MATLAB - Pass columns of a matrix given by a matrix of indices
Given the matrix X, I want to set the k smallest elements of each column to zero. For vector x, do the following:
[~, ind] = sort(x)
x(ind(1:k)) = 0
Now for matrix X this doesn't work:
[~, ind] = sort(x)
x(ind(1:k)) = 0
Just sets the smallest element k of the first column to 0. How do I index it correctly?
source to share
Solution code: One approach with sort
(to get column-sorted indexes) and then bsxfun
(to get linear sorted indexes) -
%// Get 2D array of column-sorted indices for input X
[~,sorted_idx] = sort(X,1)
%// Get linear indices for the first k rows of sorted indices
lin_idx = bsxfun(@plus,sorted_idx(1:k,:),[0:size(X,2)-1]*size(X,1))
%// Use those indices to set them in X as zeros
X(lin_idx) = 0;
Run example
1) Inputs:
X =
61 67 86 54 49 40 13
48 91 28 70 34 98 87
79 7 27 86 71 58 52
16 10 45 60 79 4 3
56 36 49 50 31 48 87
k =
3
2) Sorted indexes:
>> [~,sorted_idx] = sort(X,1)
sorted_idx =
2 3 2 1 1 1 1
4 4 3 4 2 4 3
5 5 4 5 5 5 4
1 1 5 2 3 3 2
3 2 1 3 4 2 5
3) Select only the first k indices from each column:
>> sorted_idx(1:k,:)
ans =
4 3 3 5 5 4 4
2 4 2 1 2 1 1
5 5 4 4 1 5 3
4) We need to convert these columnar indexes linear indices corresponding to the 2D-array X
. So after indexing the columns used in MATLAB, the first column remains as it is, the second column should have an offset added number of rows in X
, the third column will be added, 2*number of rows in X
and so on until all columns are covered.
To say mathematically, we would have [0 5 10 15 20 25 30]
, i.e. [0:6]*5
, i.e. put as a general case [0:size(X,2)-1]*size(X,1)
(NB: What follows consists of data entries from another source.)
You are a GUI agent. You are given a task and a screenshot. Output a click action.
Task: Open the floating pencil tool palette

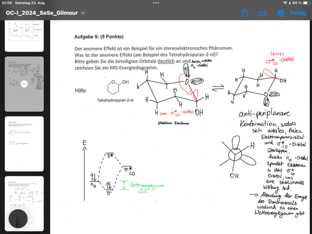point(18,219)
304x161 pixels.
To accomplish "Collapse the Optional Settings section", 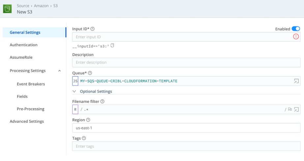I will coord(75,91).
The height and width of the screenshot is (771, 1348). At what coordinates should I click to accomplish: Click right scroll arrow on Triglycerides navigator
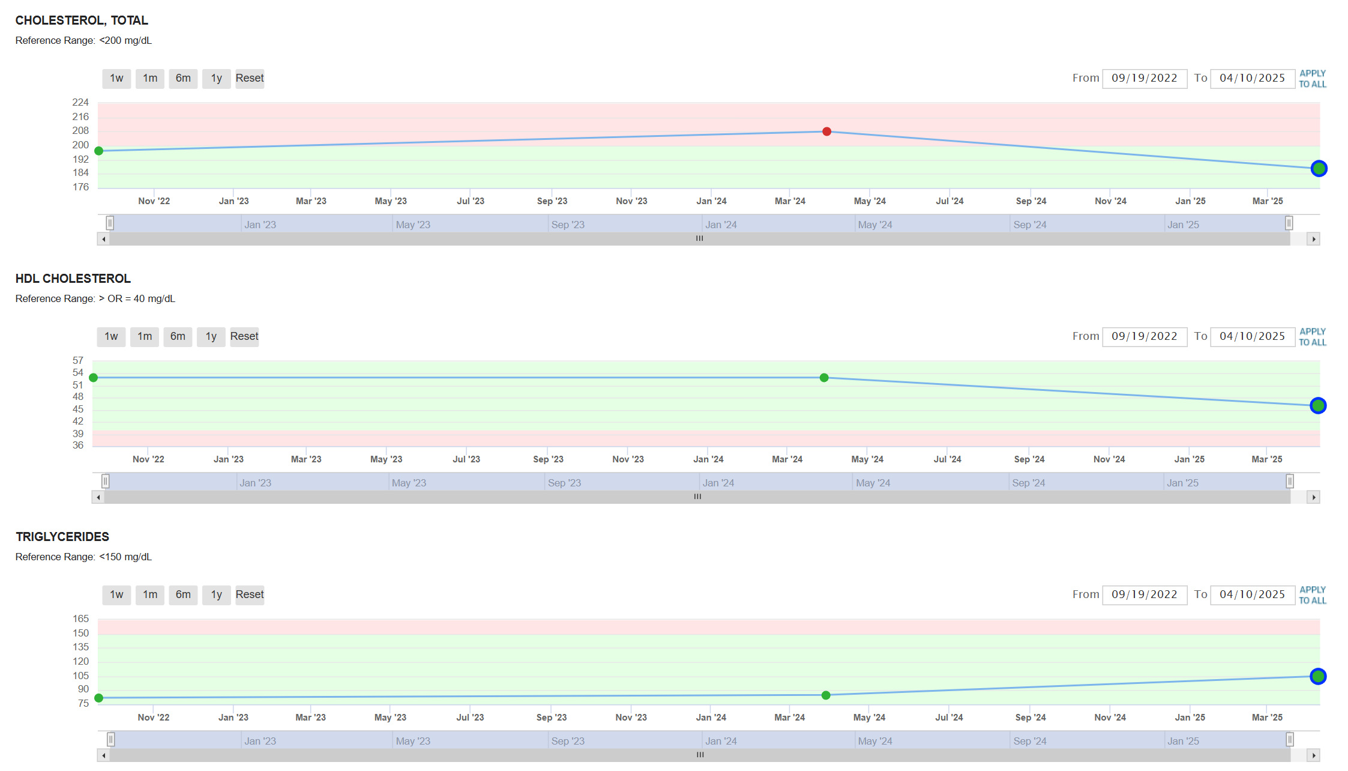[x=1314, y=755]
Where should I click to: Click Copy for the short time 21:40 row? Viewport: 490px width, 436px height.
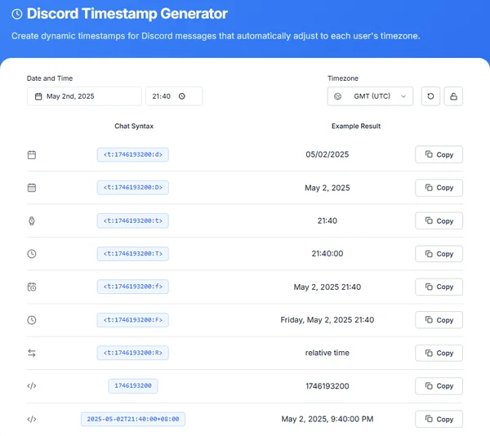[x=439, y=220]
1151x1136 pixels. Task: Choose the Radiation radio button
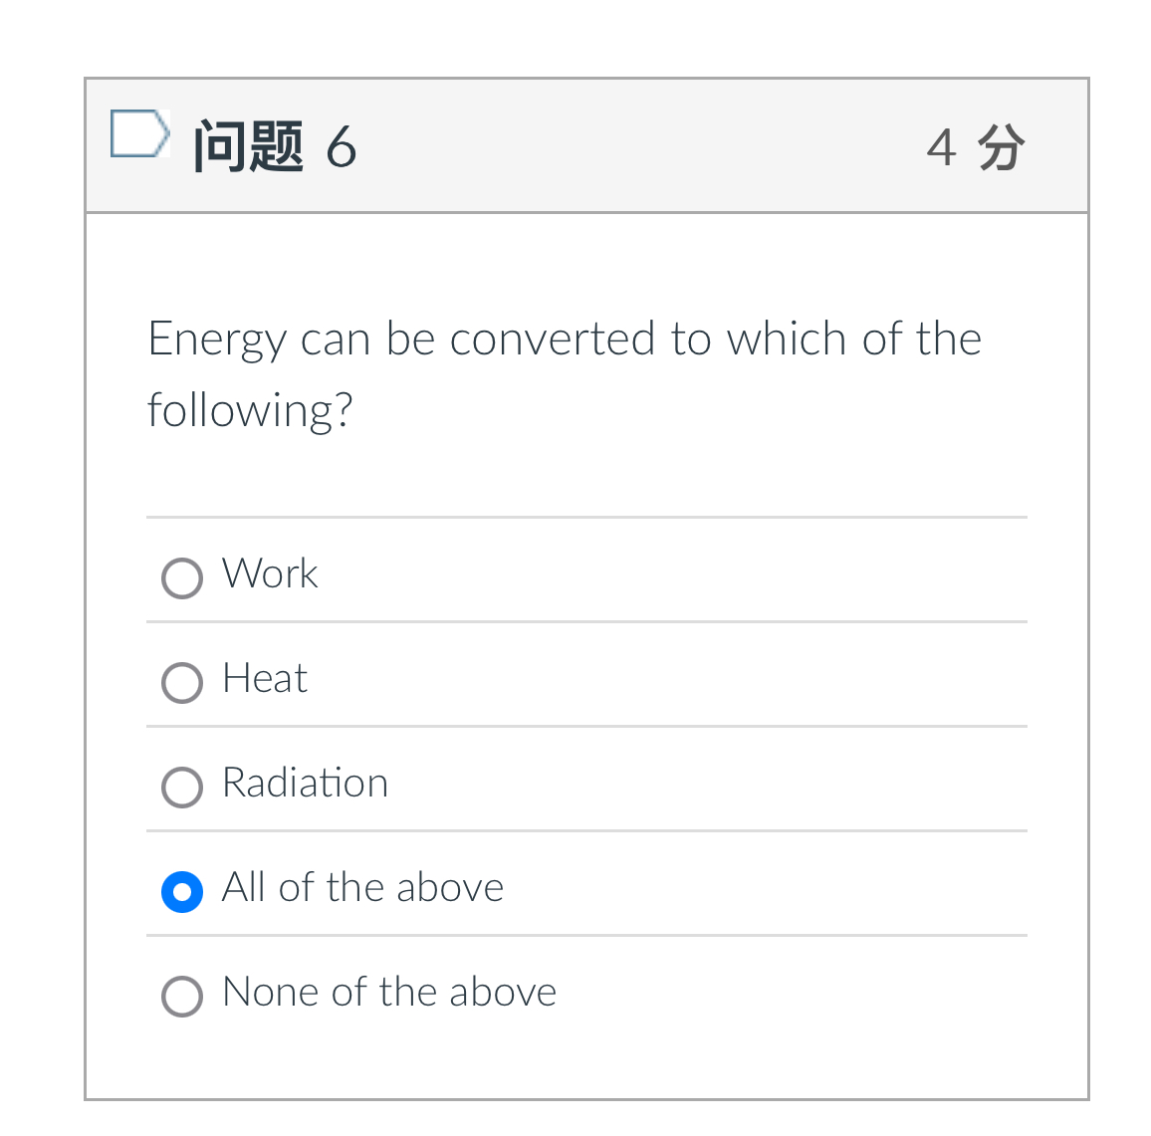click(182, 787)
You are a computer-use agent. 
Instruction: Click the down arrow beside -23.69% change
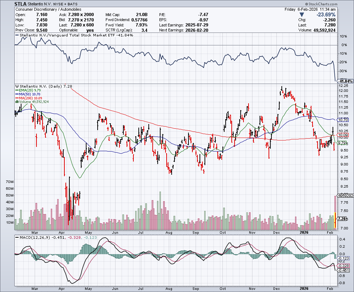coord(302,14)
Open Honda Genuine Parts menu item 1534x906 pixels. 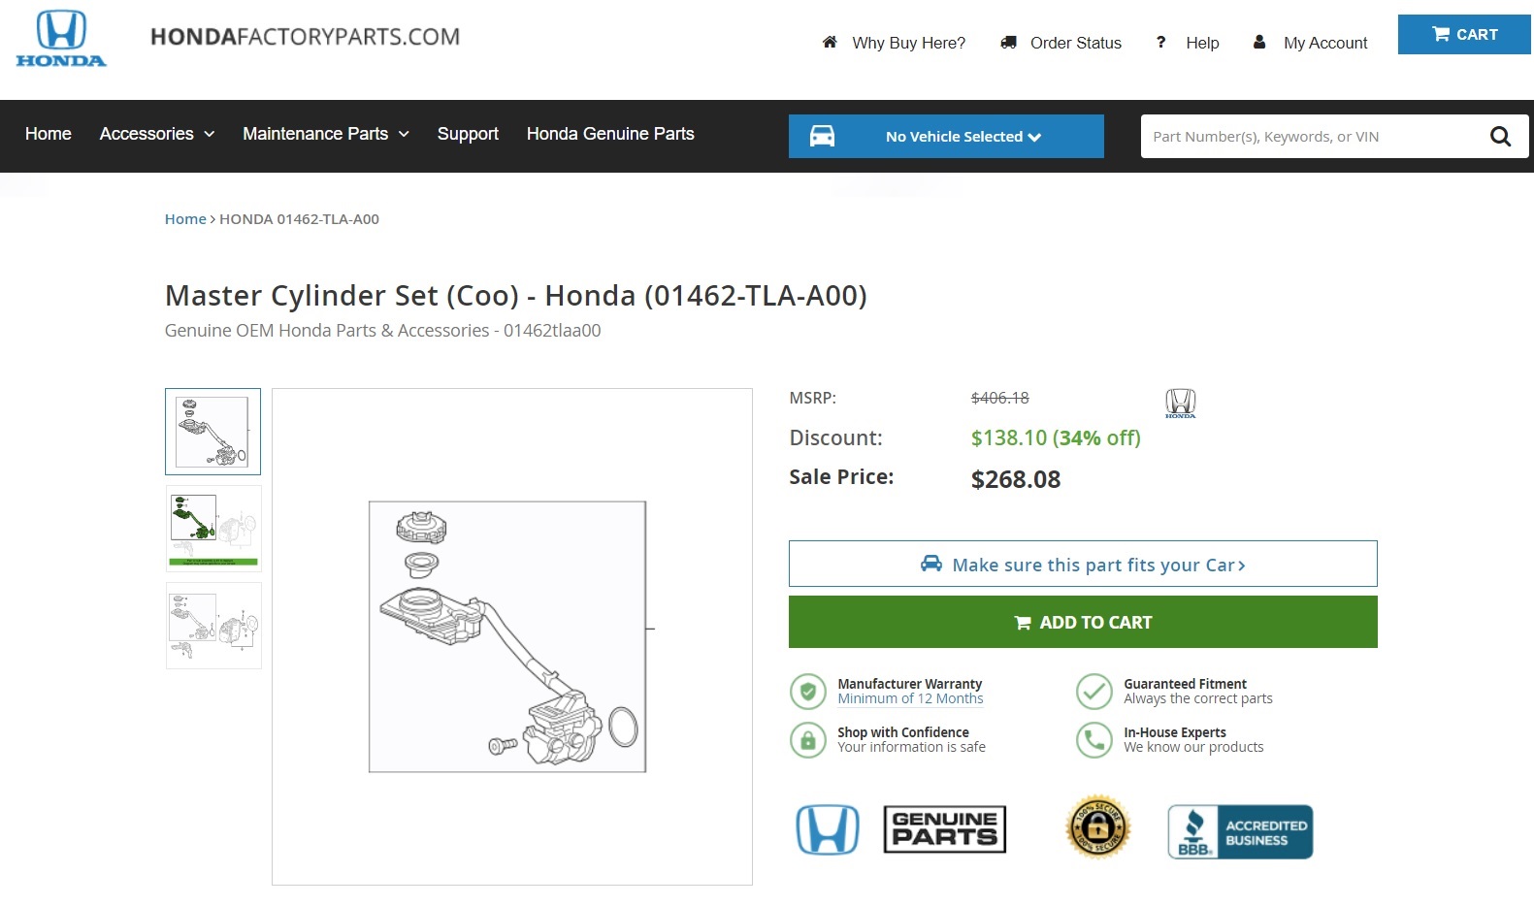click(610, 134)
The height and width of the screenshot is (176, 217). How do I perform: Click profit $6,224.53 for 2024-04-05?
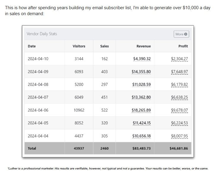(x=179, y=123)
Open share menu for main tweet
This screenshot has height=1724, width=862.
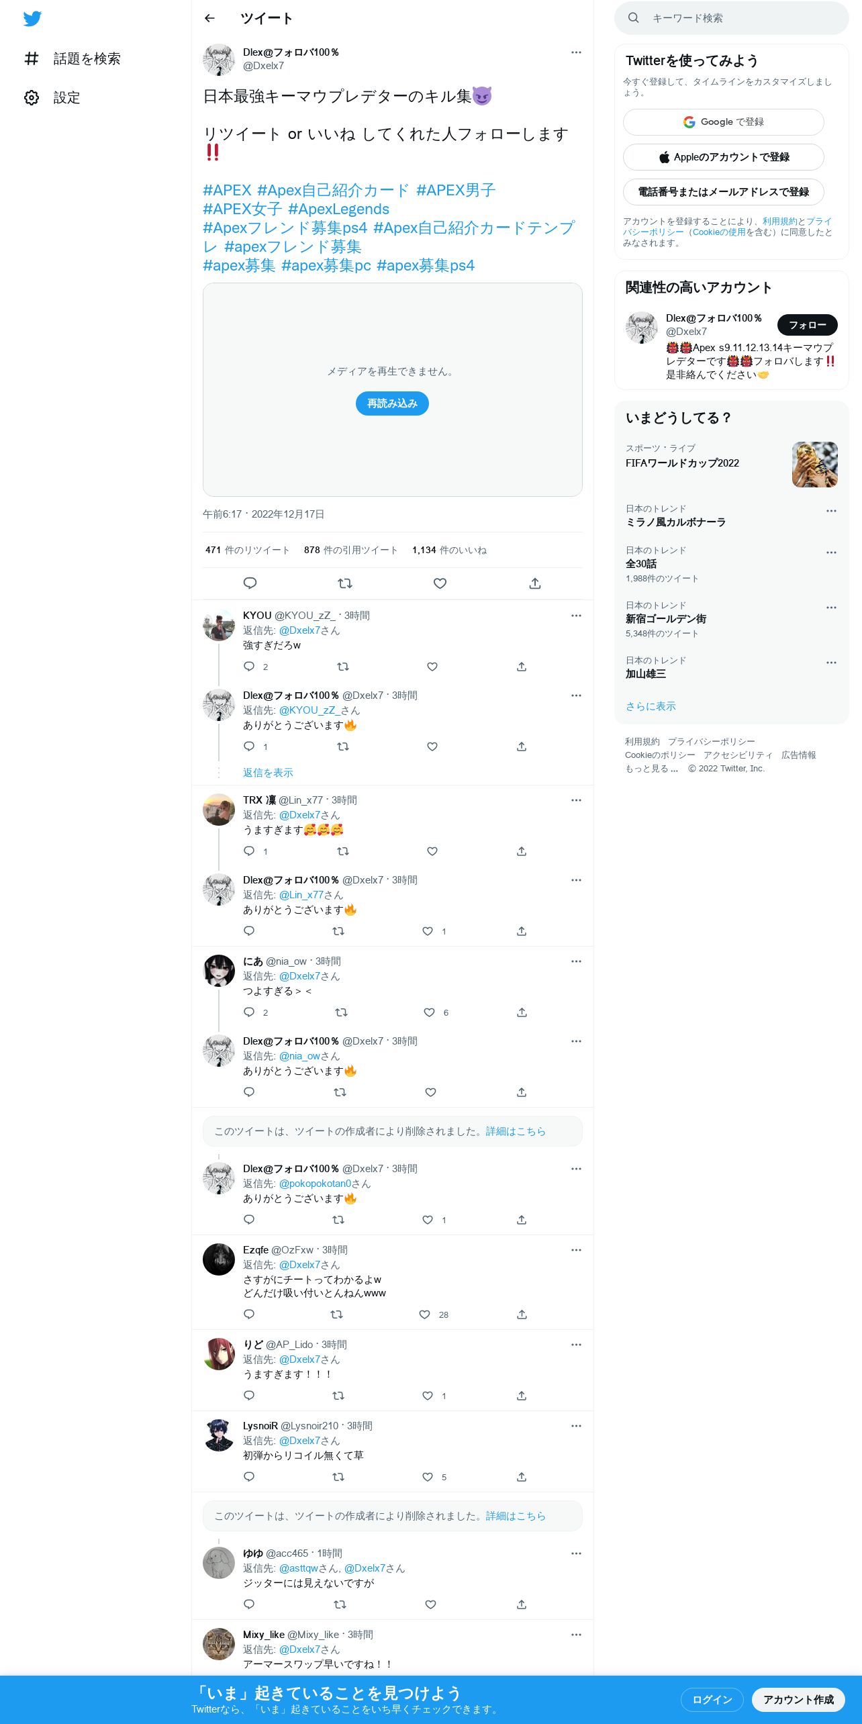[535, 583]
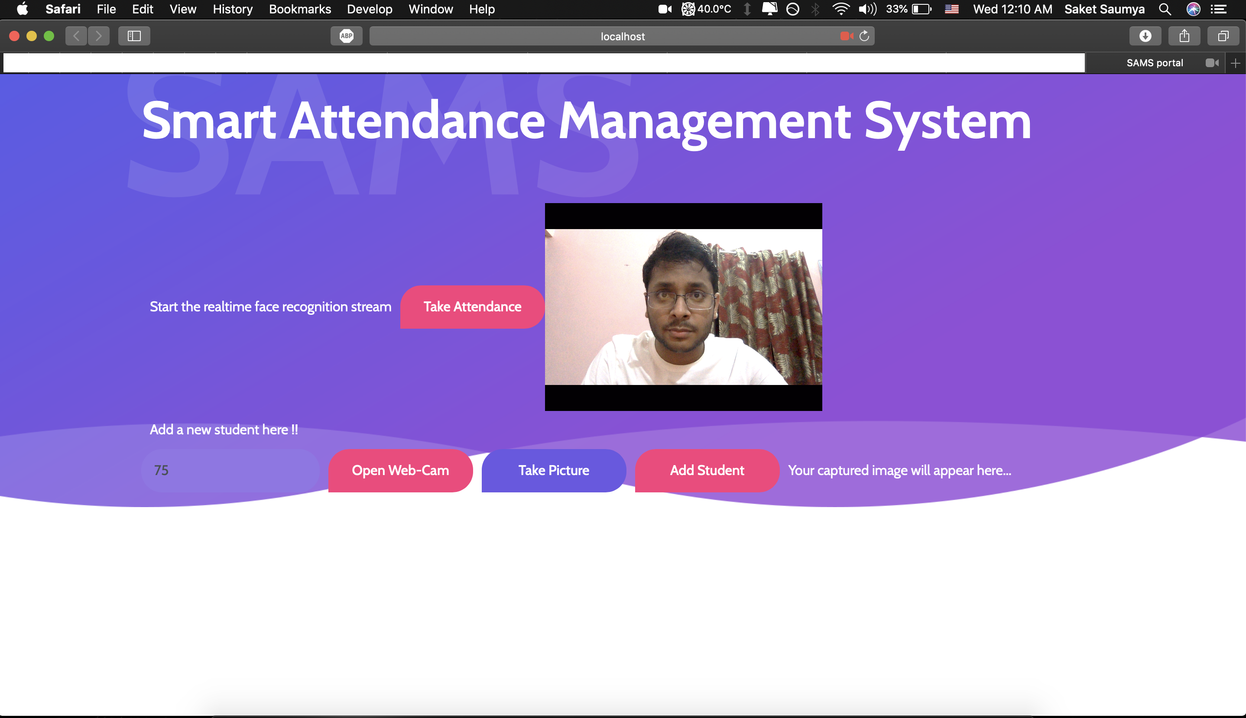Open a new tab with plus icon
Image resolution: width=1246 pixels, height=718 pixels.
1235,63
added to sorted_idx(1:k,:)
. Since we need to do this for each line sorted_idx(1:k,:)
, we can use automatic decomposition and summation (s @plus
) with bsxfun
. Note that this will be done in vector format. Thus, here the decomposition [0:size(X,2)-1]*size(X,1)
occurs line by line, and then elementary sums sorted_idx(1:k,:)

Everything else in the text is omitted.